**Task goal:** For the string "thumbnail", state the number of lines in the data that contain it, and nothing else.

**Information given:**
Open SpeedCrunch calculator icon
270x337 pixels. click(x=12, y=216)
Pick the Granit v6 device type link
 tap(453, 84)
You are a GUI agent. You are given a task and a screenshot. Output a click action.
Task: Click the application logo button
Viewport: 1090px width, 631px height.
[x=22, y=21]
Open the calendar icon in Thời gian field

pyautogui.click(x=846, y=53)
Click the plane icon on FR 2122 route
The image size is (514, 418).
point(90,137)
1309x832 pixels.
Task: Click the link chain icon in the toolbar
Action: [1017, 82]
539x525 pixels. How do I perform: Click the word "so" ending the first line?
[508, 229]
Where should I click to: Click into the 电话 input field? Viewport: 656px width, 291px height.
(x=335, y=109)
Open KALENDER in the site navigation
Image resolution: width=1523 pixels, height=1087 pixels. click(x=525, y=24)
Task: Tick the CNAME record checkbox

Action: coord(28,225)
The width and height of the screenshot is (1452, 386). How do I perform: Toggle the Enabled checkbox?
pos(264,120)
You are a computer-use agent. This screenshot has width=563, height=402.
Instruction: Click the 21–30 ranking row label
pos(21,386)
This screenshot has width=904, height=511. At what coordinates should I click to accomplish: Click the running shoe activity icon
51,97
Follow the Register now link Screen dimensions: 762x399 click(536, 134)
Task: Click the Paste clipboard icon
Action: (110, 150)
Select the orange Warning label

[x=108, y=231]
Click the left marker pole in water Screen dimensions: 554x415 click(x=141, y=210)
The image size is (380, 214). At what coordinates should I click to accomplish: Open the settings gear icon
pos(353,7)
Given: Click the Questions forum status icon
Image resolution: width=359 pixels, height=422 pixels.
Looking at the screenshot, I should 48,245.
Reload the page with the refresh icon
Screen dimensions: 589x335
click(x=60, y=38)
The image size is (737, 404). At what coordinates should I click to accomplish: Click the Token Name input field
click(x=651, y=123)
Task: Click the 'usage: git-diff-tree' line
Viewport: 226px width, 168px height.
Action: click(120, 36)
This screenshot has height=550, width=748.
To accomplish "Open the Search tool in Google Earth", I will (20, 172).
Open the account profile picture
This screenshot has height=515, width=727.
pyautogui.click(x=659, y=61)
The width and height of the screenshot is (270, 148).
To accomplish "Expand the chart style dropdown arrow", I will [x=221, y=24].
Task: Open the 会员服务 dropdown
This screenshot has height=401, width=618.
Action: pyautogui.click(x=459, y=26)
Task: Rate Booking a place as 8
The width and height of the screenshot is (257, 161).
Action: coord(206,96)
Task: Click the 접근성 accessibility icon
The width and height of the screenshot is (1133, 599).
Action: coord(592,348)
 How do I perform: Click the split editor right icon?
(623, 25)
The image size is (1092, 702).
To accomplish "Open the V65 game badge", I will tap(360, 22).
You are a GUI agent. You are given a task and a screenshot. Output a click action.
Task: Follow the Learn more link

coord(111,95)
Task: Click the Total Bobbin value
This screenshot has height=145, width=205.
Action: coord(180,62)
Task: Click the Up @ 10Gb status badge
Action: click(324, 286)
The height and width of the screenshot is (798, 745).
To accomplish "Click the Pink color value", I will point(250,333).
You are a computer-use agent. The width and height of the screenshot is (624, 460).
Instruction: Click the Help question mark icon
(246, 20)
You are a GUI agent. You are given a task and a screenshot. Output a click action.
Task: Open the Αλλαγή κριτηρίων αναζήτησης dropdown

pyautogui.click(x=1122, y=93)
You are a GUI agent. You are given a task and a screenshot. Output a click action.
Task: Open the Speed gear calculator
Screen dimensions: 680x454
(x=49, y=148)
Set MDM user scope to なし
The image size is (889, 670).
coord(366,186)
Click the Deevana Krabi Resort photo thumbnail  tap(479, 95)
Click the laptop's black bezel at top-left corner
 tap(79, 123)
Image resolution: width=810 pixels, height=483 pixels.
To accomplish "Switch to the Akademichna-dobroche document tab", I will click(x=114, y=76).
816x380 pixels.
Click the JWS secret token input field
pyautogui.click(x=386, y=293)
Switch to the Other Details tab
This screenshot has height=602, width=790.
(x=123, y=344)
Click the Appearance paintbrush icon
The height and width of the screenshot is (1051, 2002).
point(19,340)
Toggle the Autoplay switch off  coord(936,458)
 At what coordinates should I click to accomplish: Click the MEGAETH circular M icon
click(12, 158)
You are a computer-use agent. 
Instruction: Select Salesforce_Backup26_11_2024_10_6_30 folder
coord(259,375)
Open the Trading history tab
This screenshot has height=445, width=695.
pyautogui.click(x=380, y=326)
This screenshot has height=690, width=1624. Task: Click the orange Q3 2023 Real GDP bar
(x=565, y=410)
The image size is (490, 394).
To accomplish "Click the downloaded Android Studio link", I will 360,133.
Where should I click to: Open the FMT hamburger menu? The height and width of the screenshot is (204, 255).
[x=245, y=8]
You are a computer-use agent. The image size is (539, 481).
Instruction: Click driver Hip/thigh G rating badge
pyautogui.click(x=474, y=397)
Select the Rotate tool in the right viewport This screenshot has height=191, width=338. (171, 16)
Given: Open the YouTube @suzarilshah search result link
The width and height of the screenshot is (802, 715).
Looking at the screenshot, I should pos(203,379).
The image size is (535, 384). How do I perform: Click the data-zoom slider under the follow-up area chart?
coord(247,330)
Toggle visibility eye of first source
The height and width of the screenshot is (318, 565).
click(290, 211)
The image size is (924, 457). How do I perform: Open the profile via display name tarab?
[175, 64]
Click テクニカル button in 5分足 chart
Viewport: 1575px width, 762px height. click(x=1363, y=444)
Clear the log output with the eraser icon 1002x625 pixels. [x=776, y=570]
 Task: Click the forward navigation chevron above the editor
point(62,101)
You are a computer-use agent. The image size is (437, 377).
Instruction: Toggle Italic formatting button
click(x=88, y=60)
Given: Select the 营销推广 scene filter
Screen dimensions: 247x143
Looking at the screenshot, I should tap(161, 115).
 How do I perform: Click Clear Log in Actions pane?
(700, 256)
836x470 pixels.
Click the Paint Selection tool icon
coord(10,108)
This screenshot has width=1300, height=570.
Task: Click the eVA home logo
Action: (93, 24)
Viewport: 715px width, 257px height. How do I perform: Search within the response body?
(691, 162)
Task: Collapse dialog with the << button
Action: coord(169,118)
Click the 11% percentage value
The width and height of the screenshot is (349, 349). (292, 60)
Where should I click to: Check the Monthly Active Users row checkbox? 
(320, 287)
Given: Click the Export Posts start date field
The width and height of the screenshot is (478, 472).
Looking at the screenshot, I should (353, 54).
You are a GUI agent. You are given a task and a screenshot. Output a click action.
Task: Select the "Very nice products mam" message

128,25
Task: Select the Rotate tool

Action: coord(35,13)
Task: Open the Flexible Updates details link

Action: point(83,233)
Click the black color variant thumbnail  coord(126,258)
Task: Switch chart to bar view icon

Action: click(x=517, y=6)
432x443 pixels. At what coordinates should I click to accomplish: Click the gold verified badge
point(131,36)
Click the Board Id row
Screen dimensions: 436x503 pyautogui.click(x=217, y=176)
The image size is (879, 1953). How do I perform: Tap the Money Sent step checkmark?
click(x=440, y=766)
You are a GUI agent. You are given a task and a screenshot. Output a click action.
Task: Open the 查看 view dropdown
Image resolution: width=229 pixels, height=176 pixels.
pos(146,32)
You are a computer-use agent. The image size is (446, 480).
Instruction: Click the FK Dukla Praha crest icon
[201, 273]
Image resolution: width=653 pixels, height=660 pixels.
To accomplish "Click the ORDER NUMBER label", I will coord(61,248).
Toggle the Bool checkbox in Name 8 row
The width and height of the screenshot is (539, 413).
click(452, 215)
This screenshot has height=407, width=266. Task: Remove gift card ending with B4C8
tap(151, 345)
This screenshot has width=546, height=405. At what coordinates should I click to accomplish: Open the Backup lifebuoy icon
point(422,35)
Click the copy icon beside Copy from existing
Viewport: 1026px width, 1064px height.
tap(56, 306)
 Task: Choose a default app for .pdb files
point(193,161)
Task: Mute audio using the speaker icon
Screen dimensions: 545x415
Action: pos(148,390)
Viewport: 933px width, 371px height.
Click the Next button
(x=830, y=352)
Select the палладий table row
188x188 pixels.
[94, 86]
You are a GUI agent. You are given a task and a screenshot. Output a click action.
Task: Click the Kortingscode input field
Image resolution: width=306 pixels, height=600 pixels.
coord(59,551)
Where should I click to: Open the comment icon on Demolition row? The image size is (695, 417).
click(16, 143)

**Task answer:** 2